Obtaining Metro Station Data from the Metro API
The D.C. transit system has a surprisingly useful interface for requesting information about metro stations, bus stops, and real-time information about the locations and times of the trains and shuttles. I wrote a script that gathered the name and geographic location of each station. Metro even provided standard geographic coordinates! I also downloaded the rail information for each line (basically the order of the stops). I exported both information sets to JSON objects which I could easily import for the model.
Retrieving Coordinates of Stations from the Metro Map
Once I had the geographic location of each metro station, I wanted to compare this to the station’s location within the map that Metro provides. This proved slightly more difficult than I had expected because Metro doesn’t export any version of the map other than the image - no image formats that I could decompose by layer or by shape to obtain relative coordinates for each station. This meant that I had to actually analyze the pixels of the image to find what looked like “stations”, find a name for each station, and output that list of station names and coordinates.
The easiest way I knew of to solve a problem like this was using an image analysis technique known as a template match. This is a way to look for similar occurences of one image within another. I accomplished this pretty simply using the Python library OpenCV.
Here are the basic steps I used to obtain the coordinates of each station icon within the metro map:
- Decide on a template image that matches the icon of each Metro station. Call its width \(w\) and its height \(h\).
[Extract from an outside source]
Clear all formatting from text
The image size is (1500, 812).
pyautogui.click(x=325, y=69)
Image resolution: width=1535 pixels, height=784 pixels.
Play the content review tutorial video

- Decide on some match threshold \(T\). After a bit of guessing, I decided on \(T = 0.7\).
- Process the image using OpenCV to find the a score representing how well each \(w x h\) block of pixels matches the template. Choose each block that scores higher than the threshold.
- Filter this list of rectangles so that the distance between each rectangle is greater than or equal to \(\sqrt{(w/2)^2 + (h/2)^2}\). This removes the possibility of some stations matching the template multiple times.
- Enter each station name manually and export.
I had to tone down some of the brighter colors in the map so that the stations lying on those colors matched the template better. I also removed a couple icons that looked kind of like stations but weren’t, just to be sure. I could have made more use of OpenCV to detect station name labels within the image and map them to the closest station, but for the sake of time I just labeled each station manually. (There are 91 stations in the Metro system; this only took a couple of minutes.)
This technique worked pretty well. I then wrote some Javascript to combine these two arrays into objects for each station in the two states (map coordinates vs. actual geography) and create the animation between states. I also produced this GIF with stations labeled and this GIF without labels. Check out my code on Github for more detail on the actual implementation of these techniques.